## Page text
* START *
Amazon shows ‘Fire Phone’ with 4.7-inch ‘3-D’ display to court mobile shoppers

“More than seven years after Apple introduced the iPhone, Amazon unveiled the Fire Phone, its first foray into the smartphone market Wednesday at an event in Seattle hosted by Amazon CEO Jeff Bezos,” The Chicago Tribune reports.

“It has 4.7-inch HD display, a quad-core 2.2GHz processor and 2GB RAM. It also has a 13 megapixel rear-facing camera with f/2.0 lens,” The Trib reports. “The Fire Phone also featuers a rubberized frame, Gorilla Glass on both sides, CNC aluminum buttons. polished button chamfers.”

The Trib reports, “By introducing a handset, Amazon could more directly push access to its online store, or digital content like music, movies and games, to consumers.”

Read more in the full article here.

Amazon CEO Jeff Bezos holds up the new Amazon Fire Phone at a launch event on June 18, 2014, in Seattle. (photo: Ted S. Warren—AP)
Amazon CEO Jeff Bezos holds up the new Amazon Fire Phone at a launch event on June 18, 2014, in Seattle. (photo: Ted S. Warren—AP)

 
“As expected, the device features the much rumored a 3D display,” Chance Miller reports for 9to5Mac. “Amazon released a video teasing the ‘amazing’ device earlier this month, showing customers reacting to the 3D display and how it moved with them. It remains to be seen how many people want a phone with a 3D display, however, especially with previous 3D Android devices never catching on.”

Read more in the full article here.

MacDailyNews Take: Meh. Seven years for that?

So, who can’t wait to trade over 1.5 million apps for 23 that have been ported from iOS to yet another forked Android device?

Hello? Anybody? Pfft.

Just like Google, Amazon is focused on selling other things (content and products for Amazon, ads for Google), not on delighting the user.

Oh, BTW:
cellphones before and after Apple iPhone

Related articles:
Amazon Fire Phone’s Firefly feature: Apple’s iPhone already has it – June 18, 2014
Analyst: Amazon smartphone no threat to Apple’s iPhone, but Android phone makers beware – June 17, 2014

47 Comments

    1. To be correct, there is nothing 3D about this phone’s display. 9-to-5mac is wrong on this.

      It is just accelerometer-aware 2D pictures that change depending on how you move the phone. This has appeared on iPhone in many applications years ago.

      1. After watching some of the coverage videos, I think it’s using a lot more than just the accelerometers to react. I think there may be a few that got sick with the iOS version of the 3D parallax effect that may actually find this one more comfortable. Usually the motion sick feeling comes from the slight millisecond delay between action and the screen reacting that may not be noticeable. It seems that the movement in the Fire device will track your eyes w/o use of the accelerometers giving a less jarring effect. Sort of like walking past a lenticular poster. If you have any examples of those iPhone apps you mention, please share. 🙂

  1. Is it me or does it look like an iPhone 5?
* END *
## Data lines
* START *
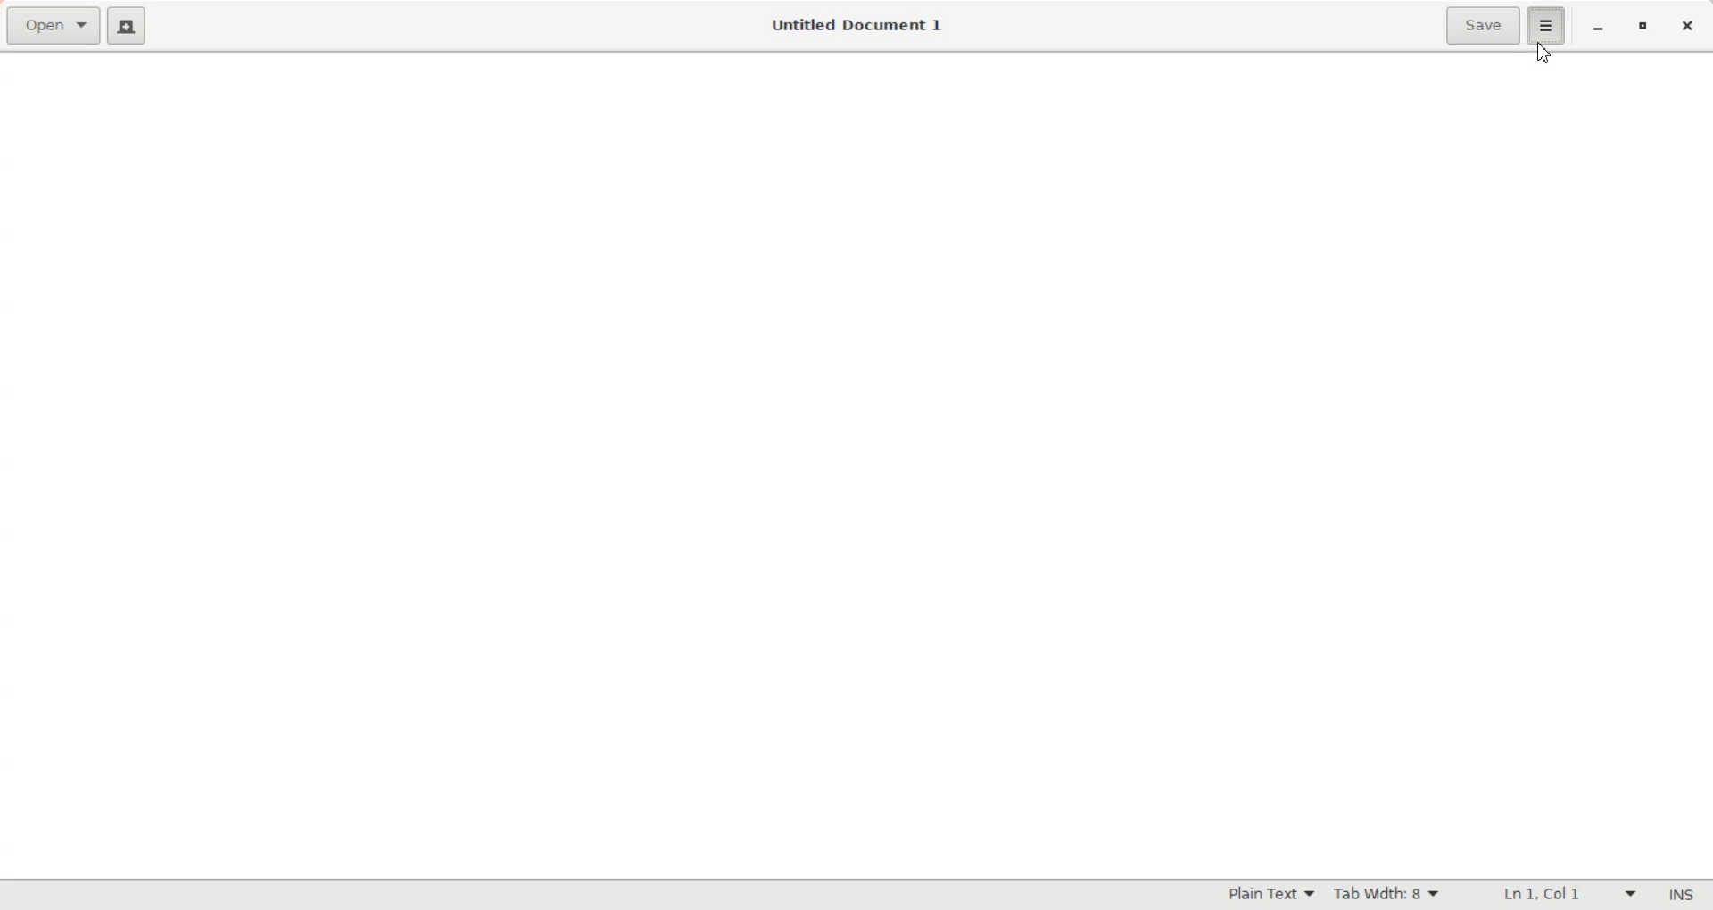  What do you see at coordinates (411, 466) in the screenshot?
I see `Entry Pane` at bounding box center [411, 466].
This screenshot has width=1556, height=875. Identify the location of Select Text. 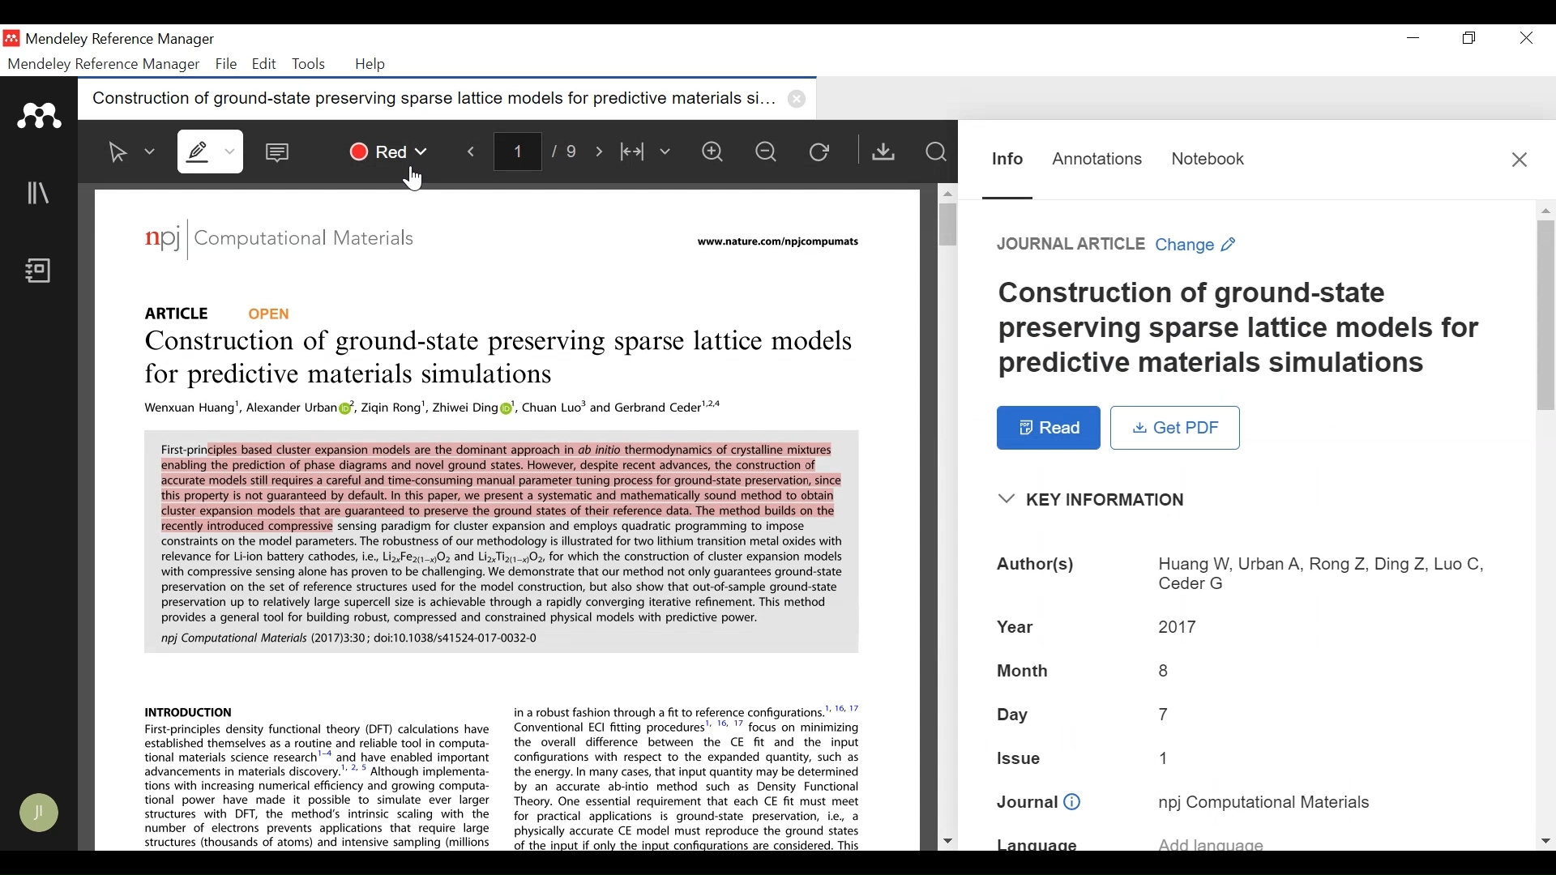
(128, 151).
* END *
## Work to complete
[1] Answer these about the Fire Phone page:
(a) What processor does the Tribune quote list for the Fire Phone?
(b) Who hosted the Seattle event where the phone was unveiled?
(c) According to the first comment, what does the phone's display actually show instead of 3D?
[2] Resume the Fire Phone page after its last comment and write what comes next.

## In response
[1]
(a) A quad-core 2.2GHz processor.
(b) Amazon CEO Jeff Bezos.
(c) Accelerometer-aware 2D pictures that change depending on how you move the phone.

[2]
    In agreement with MDN, it’s a ‘meh’. No compelling reason to switch even for those who suffer with an Android phone already.

  2. I often use my phone in bed, often at funny angles, if what I see is going to depend on how I’m looking at it I can see it getting annoying quickly. Not that I’d consider anything but an iPhone.

    1. But they can claim that is their best selling product without ever publishing any numbers even not a shipped numbers. Other droid phone makers now have to race to the bottom cut their profit even further.

      The only good news is that more people will give up their old phones and get into smartphone and soon will realize they need a trusted partner and will join the Apple EcoSystem.

    1. Not sure what you mean but if you’re asking whether they have operations outside of the US, yes, I believe they have businesses in Australia, Brazil, Canada, China, France, Germany, India, Italy, Japan, Mexico, Spain and the United Kingdom.

      1. Yeah but Apple started with a revolutionary phone that had no competition. The Firebug is nothing of the sort and is swamped by competitors, chiefly the aforementioned device that still reigns as king.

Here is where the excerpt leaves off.